Visit julierandallphoto.com today and you’ll see a Spanish language site selling Reebok shoes (screenshot above). The site certainly looks like a real e-commerce shop; it has plenty of product pages and images, and of course a shopping cart. But the site is noticeably devoid of any SSL certificate (the entire site is http://, not https://), and the products for sale are all advertised for roughly half their normal cost.

A review of the neighboring domains that reside at Internet addresses adjacent to julierandallphoto-dot-com (196.196.152/153.x, etc.) shows hundreds of other domains that were apparently registered upon expiration over the past few months and which now feature similar http-only online shops in various languages pimping low-priced, name brand shoes and other clothing.

Until earlier this year, wildcatgroomers-dot-com belonged to a company in Wisconsin that sold equipment for grooming snowmobile trails. It’s now advertising running shoes. Likewise, kavanaghsirishpub-dot-com corresponded to a pub and restaurant in Tennessee until mid-2018; now it’s pretending to sell cheap Nike shoes.

So what’s going here?

According to an in-depth report jointly released today by security firms Flashpoint and RiskIQ, the sites are almost certainly set up simply to siphon payment card data from unwary shoppers looking for specific designer footwear and other clothing at bargain basement prices.

“We have observed more than 800 sites hosting these brand impersonation/skimming stores since June 2018,” the report notes.

“This group’s strategy appears rather simple: the perpetrators set up a large number of stores impersonating as many popular brands as possible and drive traffic to these fake stores with a variety of methods,” the report continues. “Some visitors will attempt to make purchases, entering their payment information into the payment form where the skimmer copies it and sends it to a drop server. The payment page even displays badges from various security companies in order to appear more legitimate.”

The report tracks the work of Magecart — the name given to a collective of at least seven cybercrime groups involved in hacking Web sites to steal payment card data. On Nov. 4, KrebsOnSecurity published Who’s in Your Online Shopping Cart?, which looked at a network of hacked sites that fit the Magecart profile.
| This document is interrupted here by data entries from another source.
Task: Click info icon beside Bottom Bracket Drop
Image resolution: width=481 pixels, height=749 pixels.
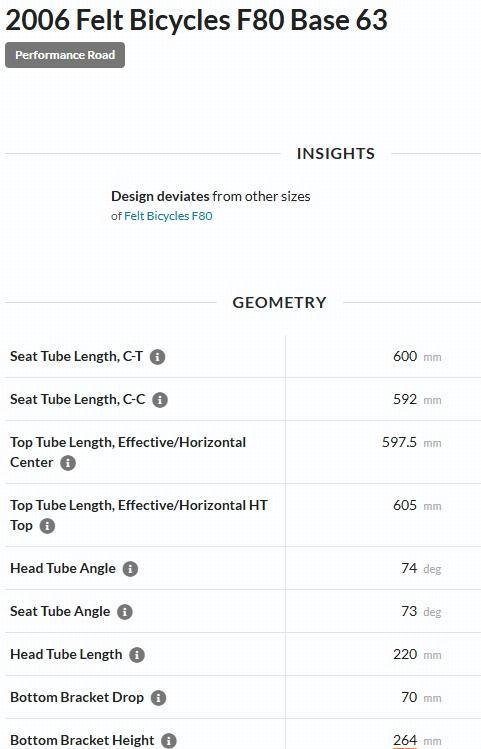Action: tap(159, 698)
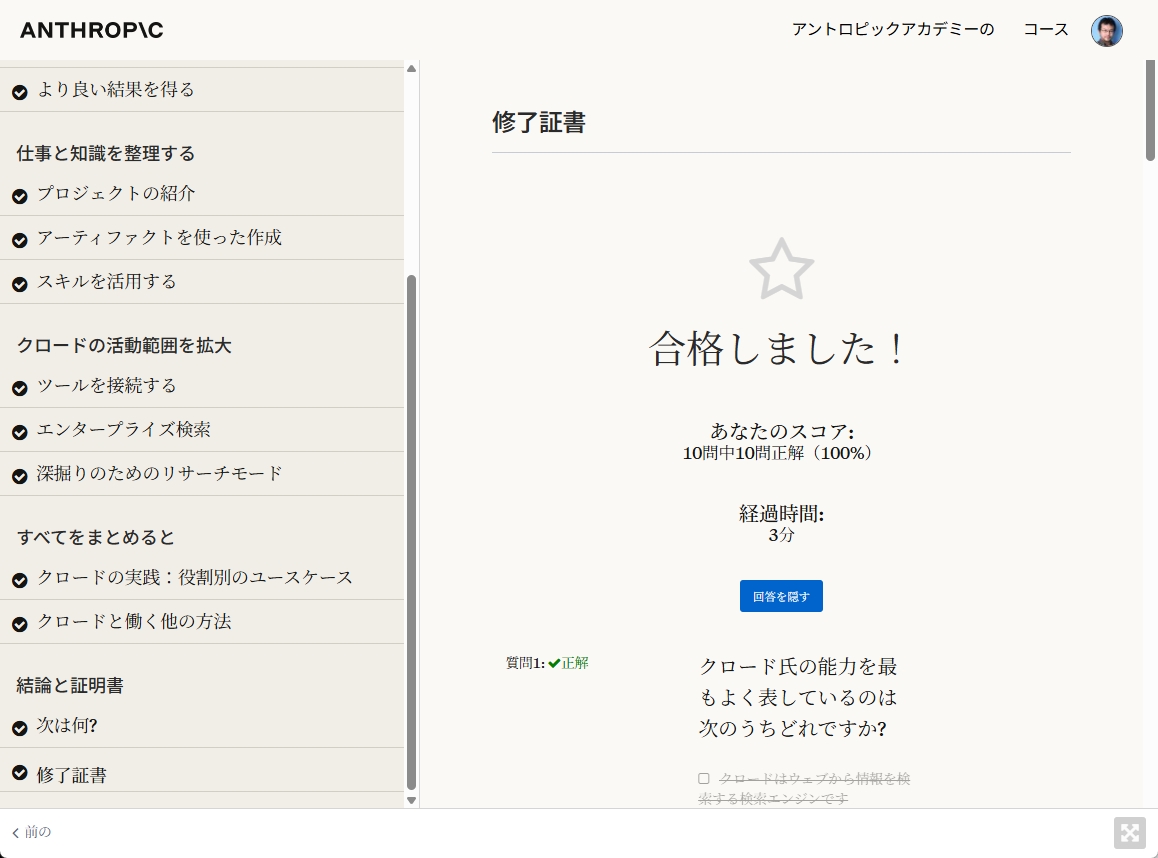Toggle the completion mark beside エンタープライズ検索
This screenshot has width=1158, height=858.
point(20,430)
Credit card data stolen by these various Magecart groups invariably gets put up for sale at online cybercrime shops, the security firms found. In addition, some Magecart actors will sell access to hacked online stores, allowing crooks who buy this access to receive a live feed of freshly-stolen payment card details for as long as the site remains compromised.
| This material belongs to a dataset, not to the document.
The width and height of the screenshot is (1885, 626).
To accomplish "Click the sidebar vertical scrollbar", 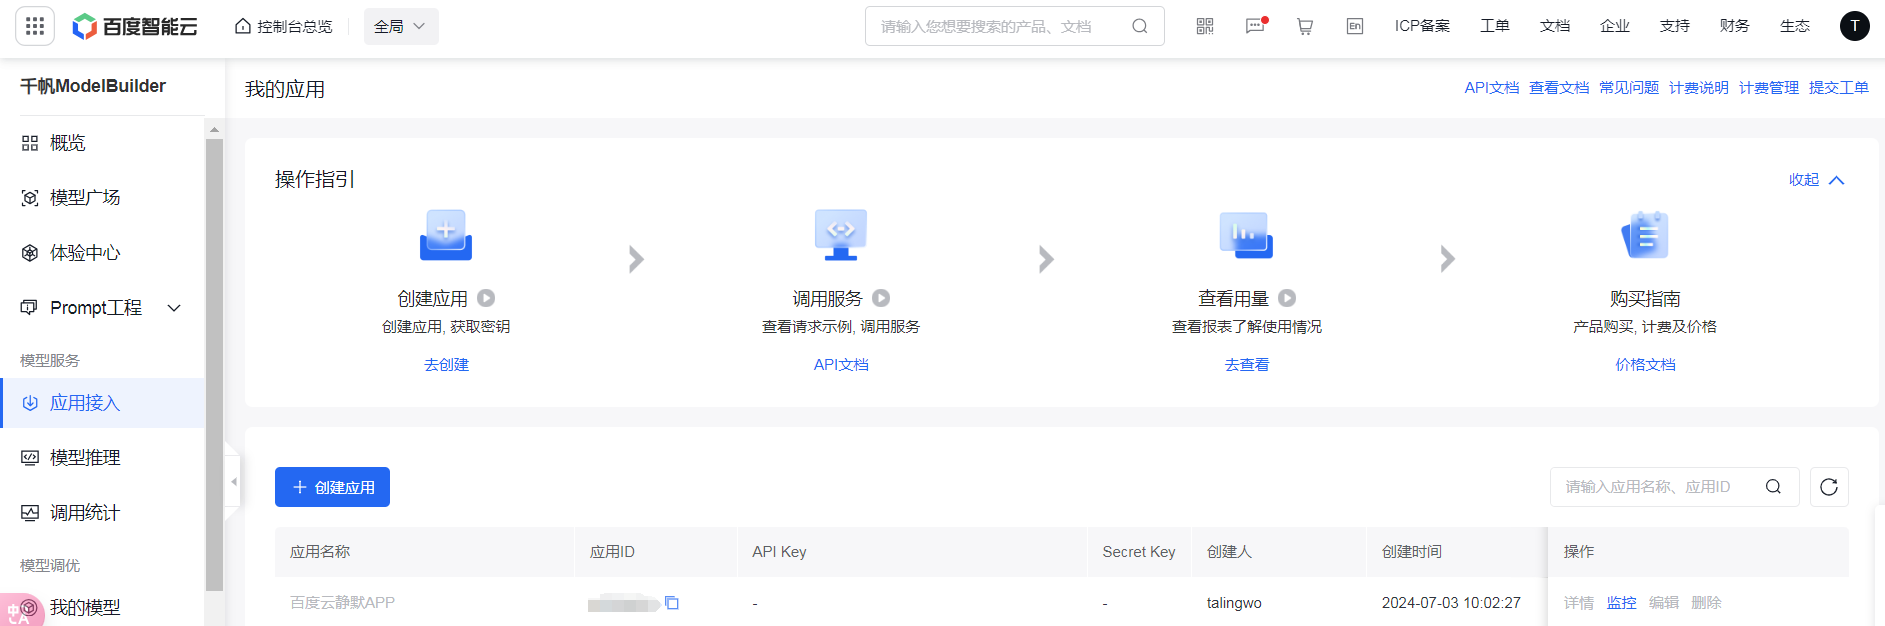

Flashpoint and RiskIQ say they have been working with two other non-commercial anti-abuse organizations, Abuse.ch and Shadowserver to “sinkhole” or quietly assume control over hacked domains that are used for Magecart activities. These latter two organizations provide automated reporting to affected organizations. Anyone responsible for managing a range of Internet addresses can sign up at Shadowserver.org to have those ranges monitored for domains compromised by Magecart tools.

Meanwhile, as Julie Randall’s experience shows, it pays to stay on top of any domain registrations you may have. Giving up on a long-held domain name — particularly one tied to your name — is always a tough call, because you simply never know what it will be used for when it falls into someone else’s hands.
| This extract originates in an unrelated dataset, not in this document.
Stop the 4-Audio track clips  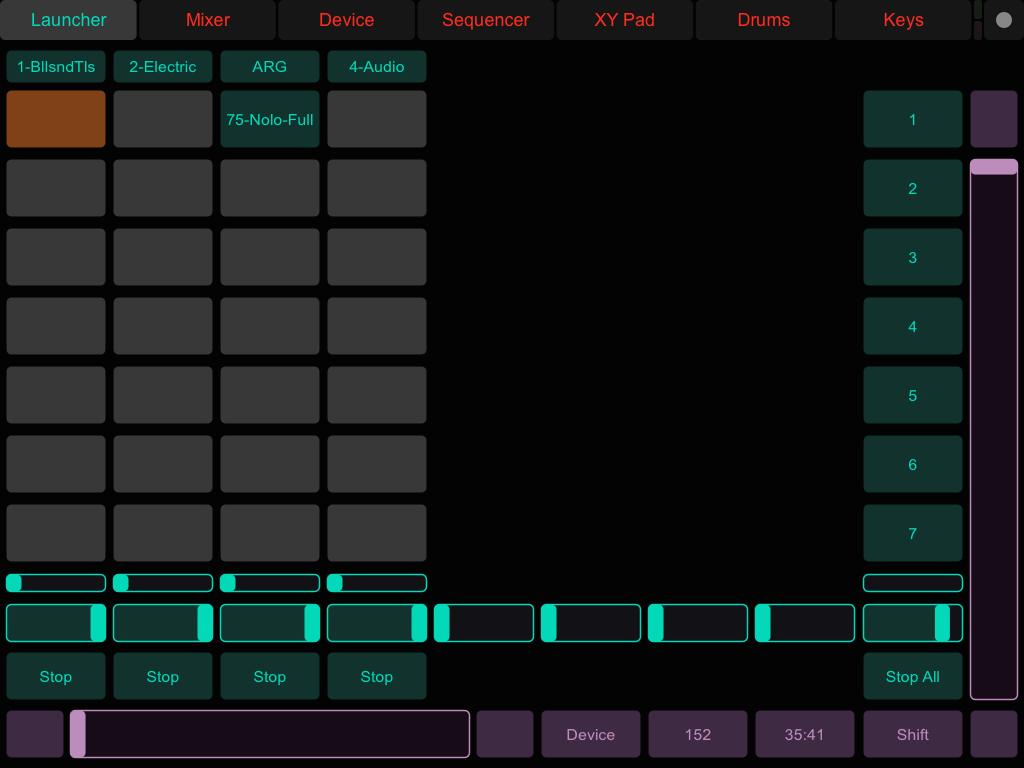tap(377, 677)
If you’re on the fence about whether to renew a domain and it’s one of several you own, it may make sense to hold onto it and simply forward any incoming traffic to a domain you do want people to visit. In the event you decide to relinquish a domain, make sure you take stock of any online accounts you created with email addresses tied to that domain and move those to another email address, as those accounts will likely come under someone else’s control when the domain expires.